WHAT YOU ARE ASKED TO DO →
Copy the records verbatim from the first line through the line that contains "center [270, 1068].", and omit the pictures from your copy.

DATA FOR REVIEW →

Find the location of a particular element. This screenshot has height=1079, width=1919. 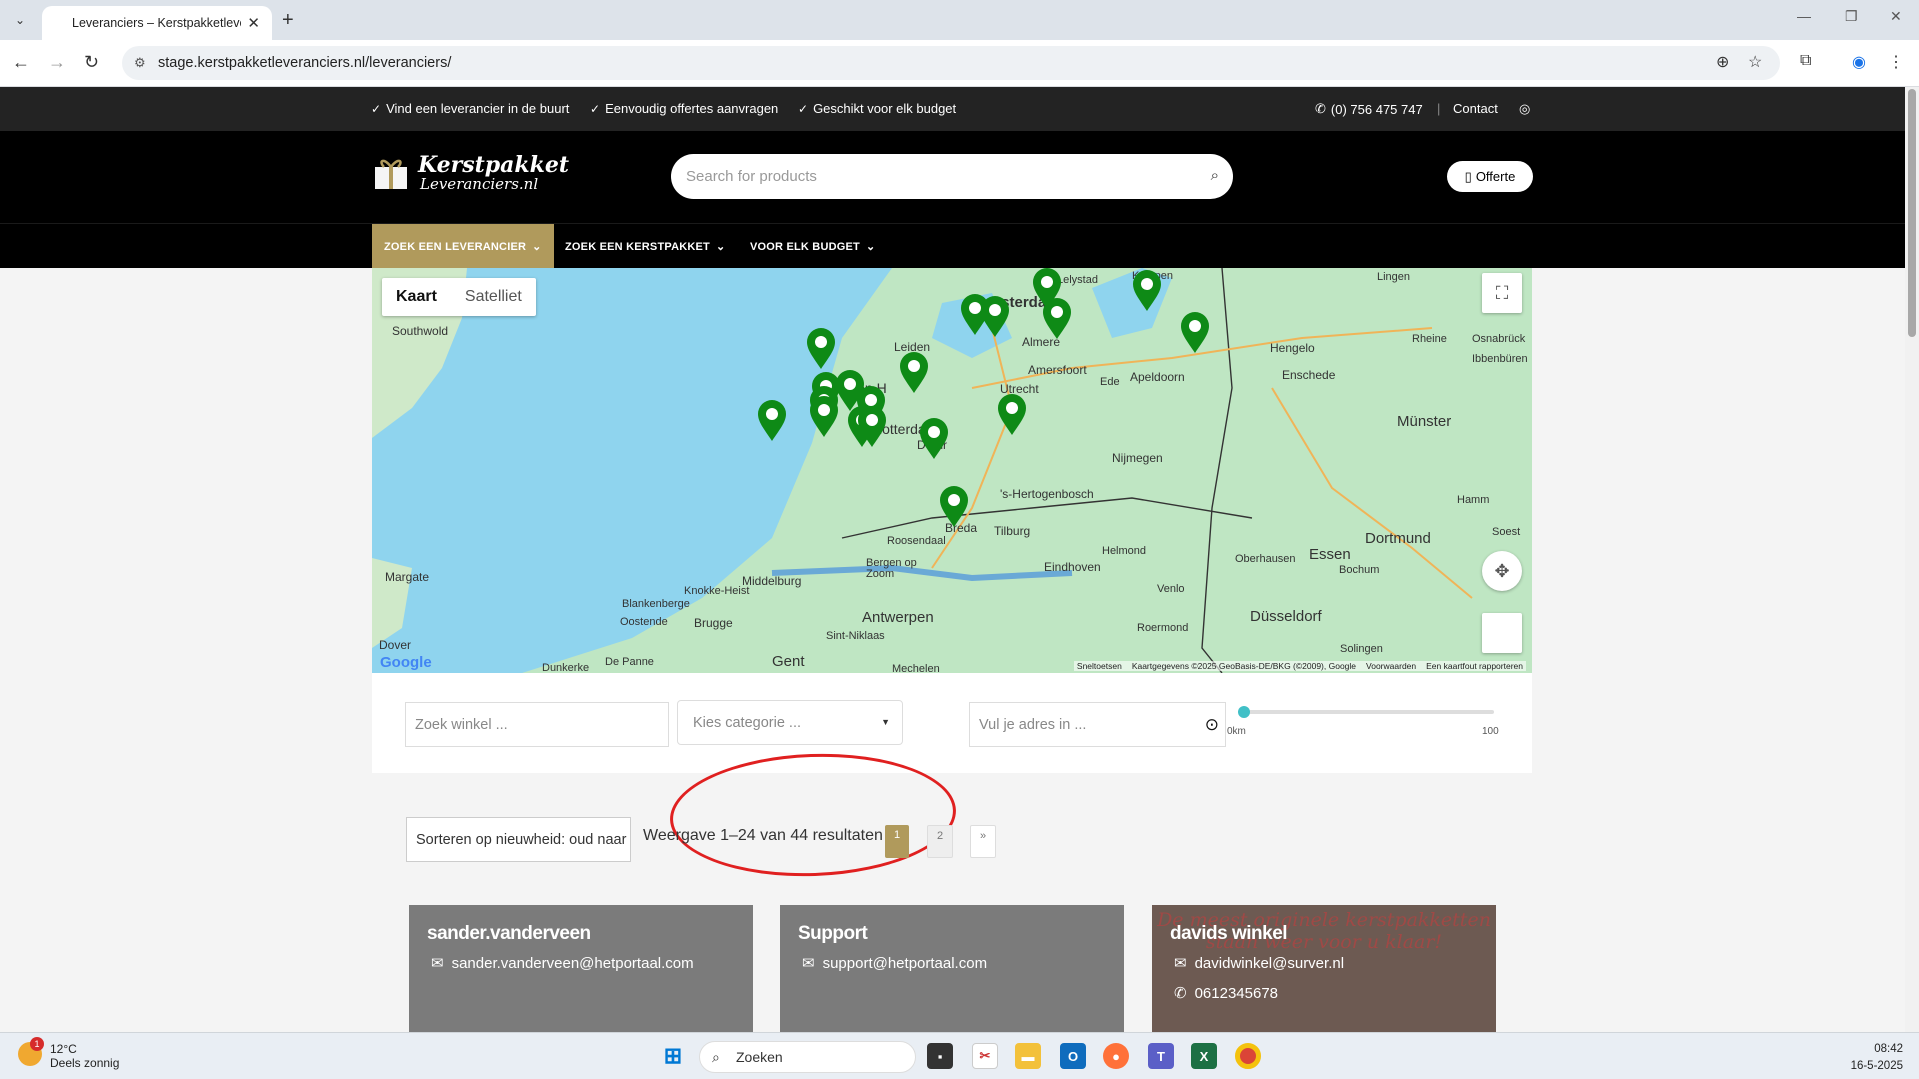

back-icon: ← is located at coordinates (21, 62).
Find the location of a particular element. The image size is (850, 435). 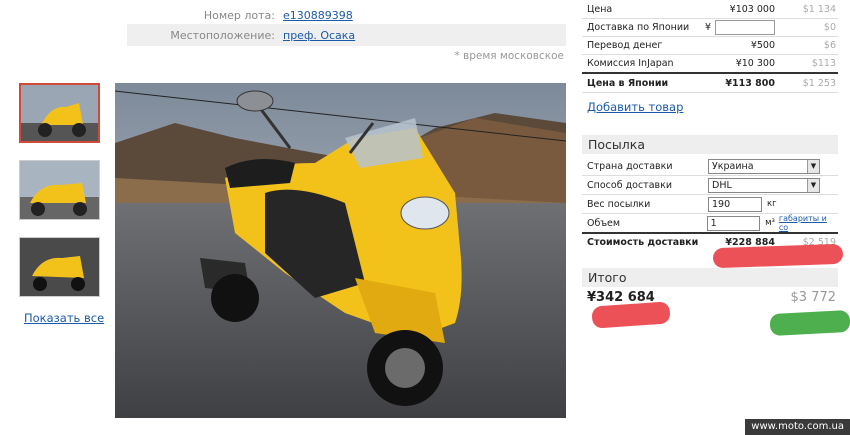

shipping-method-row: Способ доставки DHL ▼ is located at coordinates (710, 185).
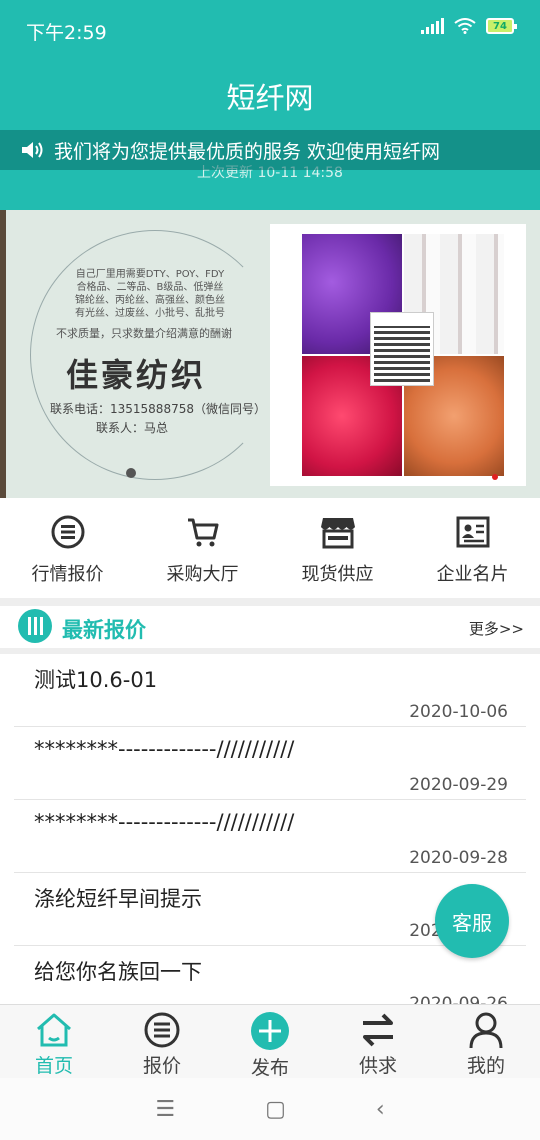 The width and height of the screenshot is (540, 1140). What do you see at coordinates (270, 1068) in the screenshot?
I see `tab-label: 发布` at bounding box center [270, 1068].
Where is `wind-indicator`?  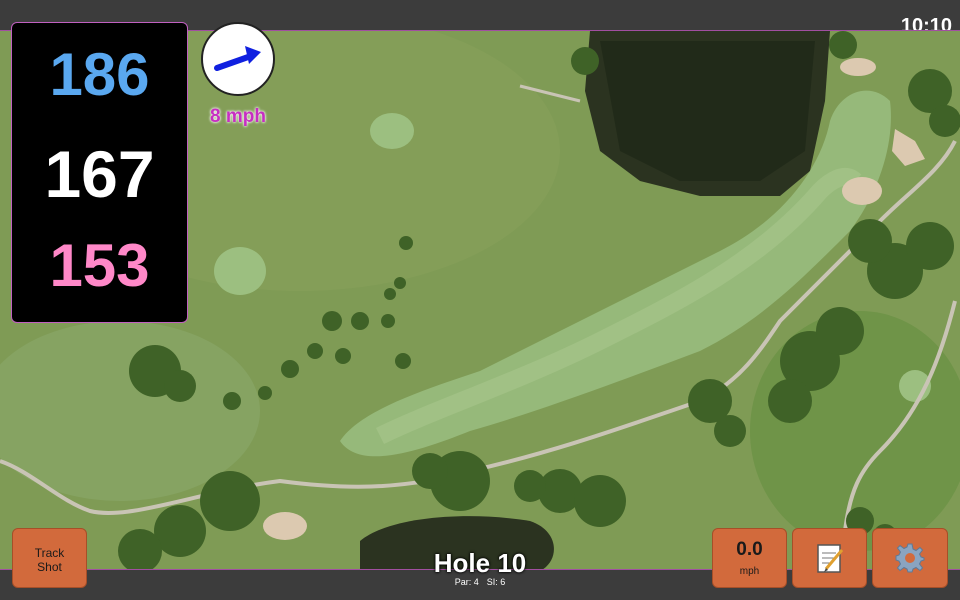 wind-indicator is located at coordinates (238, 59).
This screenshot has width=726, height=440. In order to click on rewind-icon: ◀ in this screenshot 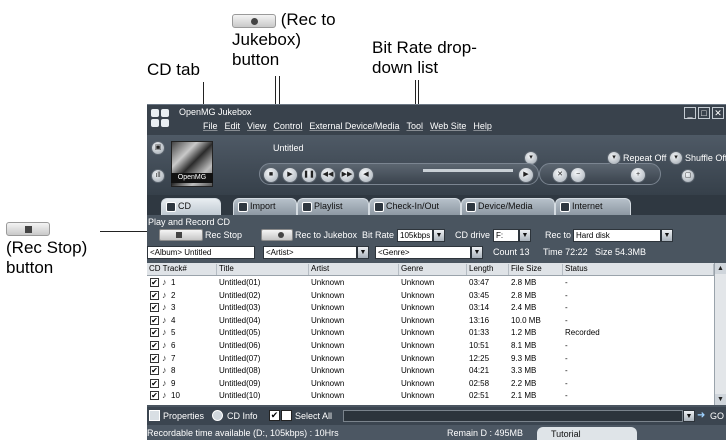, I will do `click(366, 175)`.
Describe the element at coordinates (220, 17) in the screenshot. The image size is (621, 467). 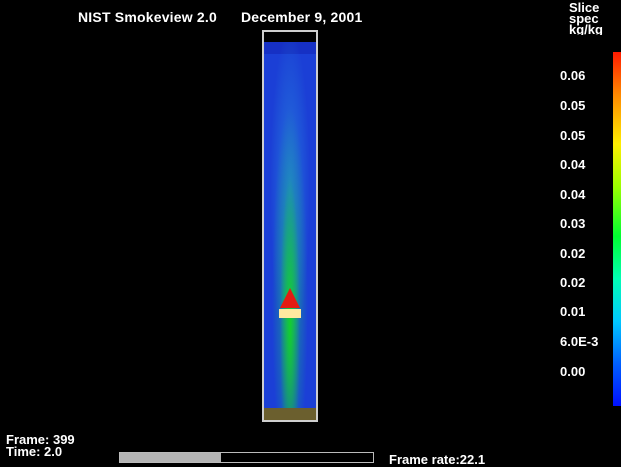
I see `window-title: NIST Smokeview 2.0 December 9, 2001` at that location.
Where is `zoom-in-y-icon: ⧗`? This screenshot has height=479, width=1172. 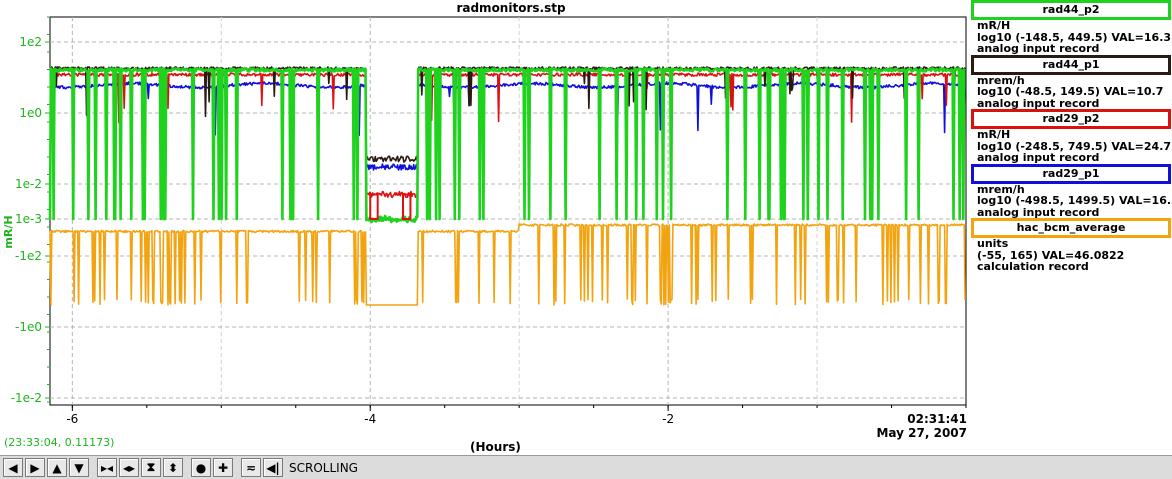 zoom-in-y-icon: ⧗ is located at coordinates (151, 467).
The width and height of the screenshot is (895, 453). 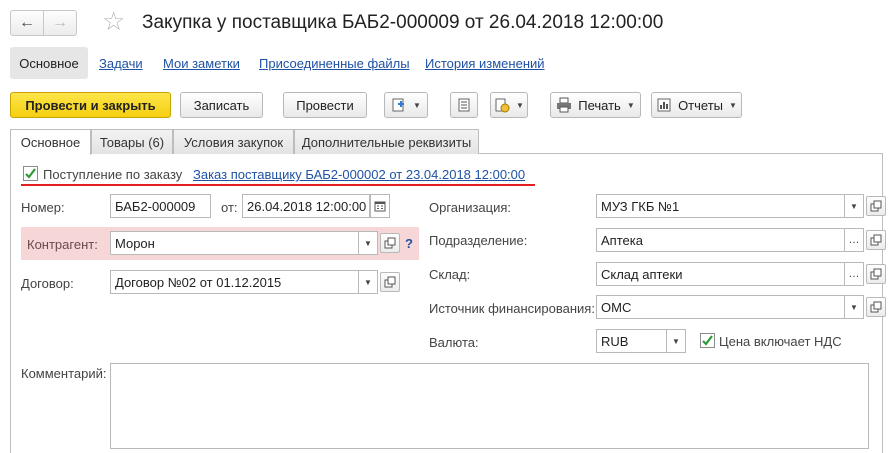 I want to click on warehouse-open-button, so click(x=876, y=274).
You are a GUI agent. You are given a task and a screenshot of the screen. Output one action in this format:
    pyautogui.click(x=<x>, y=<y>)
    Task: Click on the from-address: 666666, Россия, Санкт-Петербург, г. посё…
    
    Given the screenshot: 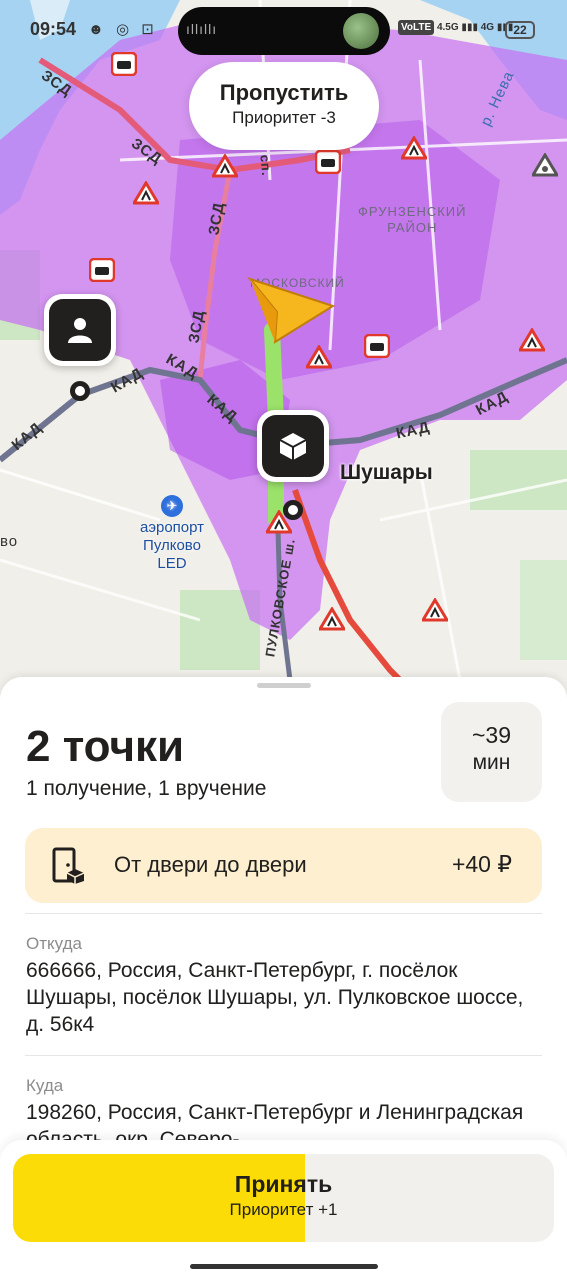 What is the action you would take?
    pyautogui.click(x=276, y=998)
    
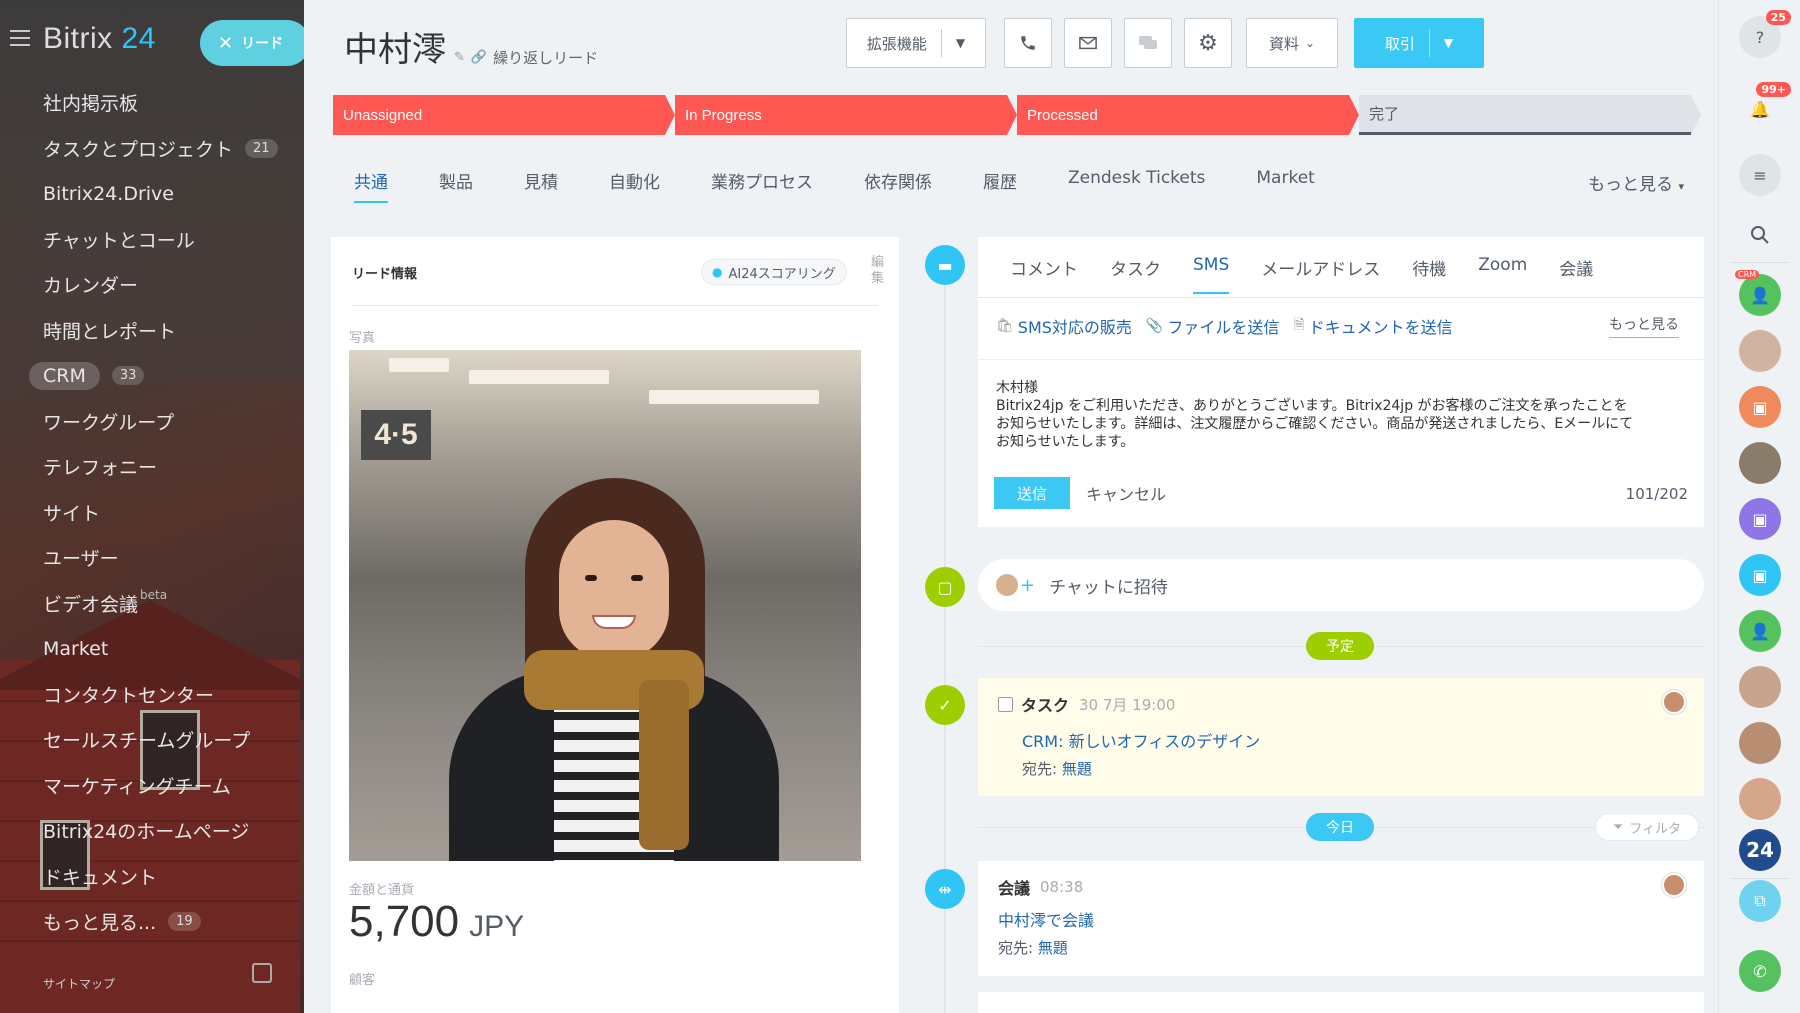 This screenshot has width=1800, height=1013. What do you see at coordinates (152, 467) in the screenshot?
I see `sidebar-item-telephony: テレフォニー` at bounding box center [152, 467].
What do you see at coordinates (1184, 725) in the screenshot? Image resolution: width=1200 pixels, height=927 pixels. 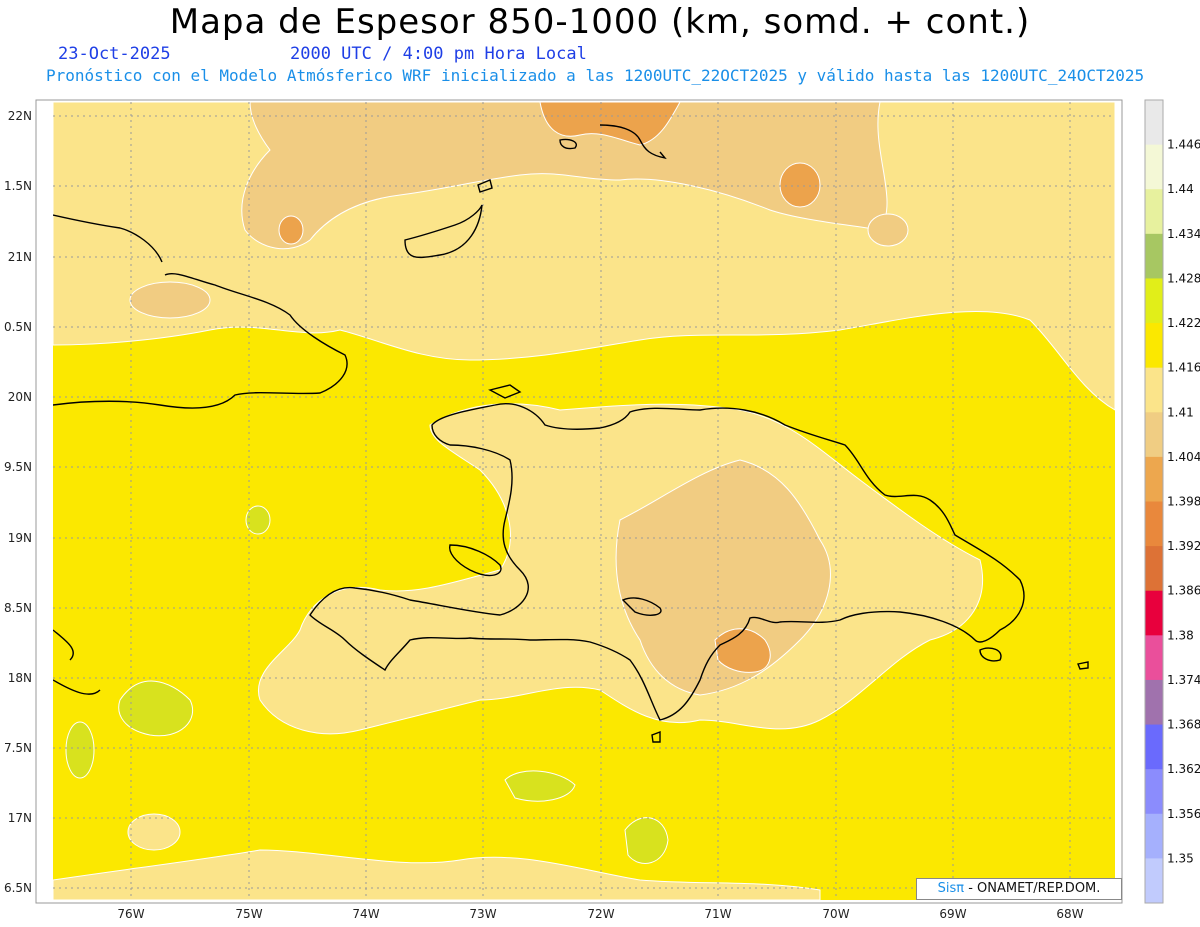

EXPECTED OUTPUT →
Find the location of a particular element. This screenshot has height=1079, width=1919. 

back-icon: ← is located at coordinates (21, 62).
Find the location of a particular element. The image size is (850, 435). 

shipping-method-row: Способ доставки DHL ▼ is located at coordinates (710, 185).
 The width and height of the screenshot is (540, 1140). What do you see at coordinates (270, 1068) in the screenshot?
I see `tab-label: 发布` at bounding box center [270, 1068].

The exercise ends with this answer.